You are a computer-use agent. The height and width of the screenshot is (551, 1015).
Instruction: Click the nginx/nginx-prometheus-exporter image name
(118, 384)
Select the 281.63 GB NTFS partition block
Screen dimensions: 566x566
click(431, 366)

What needs to be done: The response should be every record above restated exactly.

Output for this exercise:
You are a computer-use agent. The height and width of the screenshot is (551, 1015).
Instruction: Click the nginx/nginx-prometheus-exporter image name
(118, 384)
Select the 281.63 GB NTFS partition block
Screen dimensions: 566x566
click(431, 366)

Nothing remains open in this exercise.